Nobody has ever become a frequent flyer by booking a seat on GPA. For that matter, no passenger has ever eaten a meal served by a GPA flight attendant or checked a bag with the company. Yet Shannon, Ireland-based GPA, formerly known as Guinness Peat Aviation, owns one of the world's largest commercial passenger jet fleets. Instead of flying its planes, which will soon number 187, GPA leases them to some 25 airlines, including Pan American, Qantas and People Express. For cash-strapped carriers, renting a Boeing 737, even at $240,000 a month, is often more affordable than spending $28 million to buy one.
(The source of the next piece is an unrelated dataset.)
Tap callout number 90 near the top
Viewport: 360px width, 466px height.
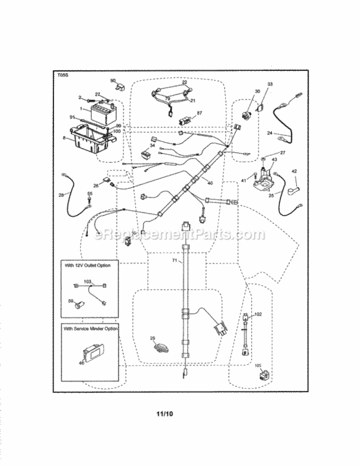(113, 81)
GPA is only one of a growing number of middlemen in the airline industry. Like GPA, which is privately held, most are obscure. International Lease Finance (1985 sales: $81.2 million), for example, was begun in 1973 by three Hungarian immigrants who now employ ten staffers in a Beverly Hills office suite. But these lessors have become familiar faces at Boeing, the giant Seattle aircraft manufacturer. In 1980 only four of Boeing's 316 orders were placed by leasing companies; during the first half of 1986, their share skyrocketed to 109 out of 247. Overall, more than $10 billion worth of aircraft will be out on lease this year, up from $8.4 billion in 1985. Says James Halstead, an airline expert at the London-based James Capel brokerage firm: "Leasing provides the most convenient form of financing new planes."

Indeed, leasing companies exist largely because airlines want to replace their aging fleets faster than their budgets will allow. Says Robert Joedicke, who follows the airlines for New York City's Shearson Lehman Bros.: "The price tag on new planes has become so expensive that leasing has become a necessity." But even airlines with a healthy cash flow would often rather lease than buy. Reason: they fear that after spending a fortune on today's state-of-the-art jets, they may be overtaken by tomorrow's technology.
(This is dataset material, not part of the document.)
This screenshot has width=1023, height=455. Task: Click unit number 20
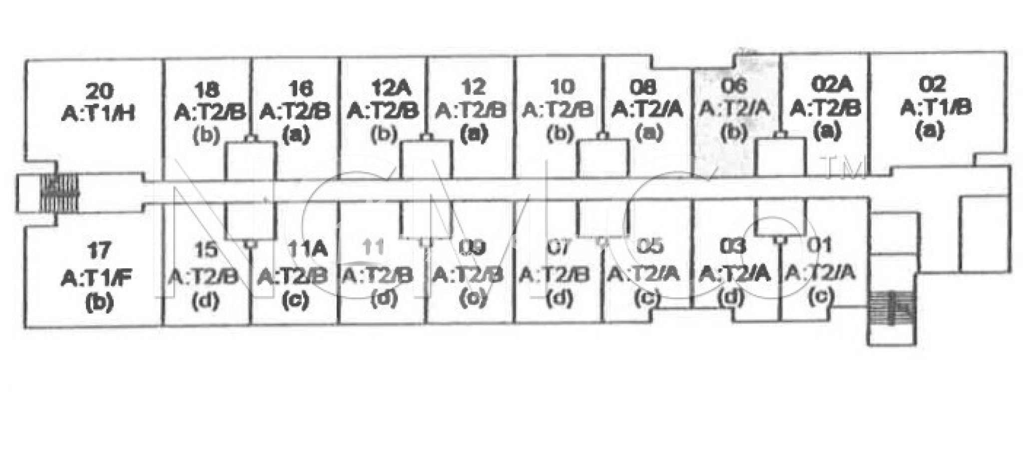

The leasing industry has flourished in part because the deregulation of airlines in the U.S. spawned many fledgling carriers that could ill afford to buy new aircraft. Tempe, Ariz.-based America West got off the ground by leasing ten Boeing 737s -- its entire fleet. Says America West President Michael Conway: "Without leasing, we would have had to raise a lot more money."

Business has also been good in other parts of the globe. Several new Third World carriers, including Nigeria Airways and Air Lanka, have become GPA customers thanks to an enticing package offered by Tony Ryan, the company's innovative chairman. Ryan, 50, will supply neophyte airlines not only with planes but with flight and ground crews as well.

In some cases, airlines lease planes to other carriers, especially when encountering financial turbulence. Since it announced plans to reorganize last month, People Express has repainted and leased eight of its 737s. Last week Eastern Air Lines canceled its Miami-to-London route and said it may lease the DC-10 that has been idled.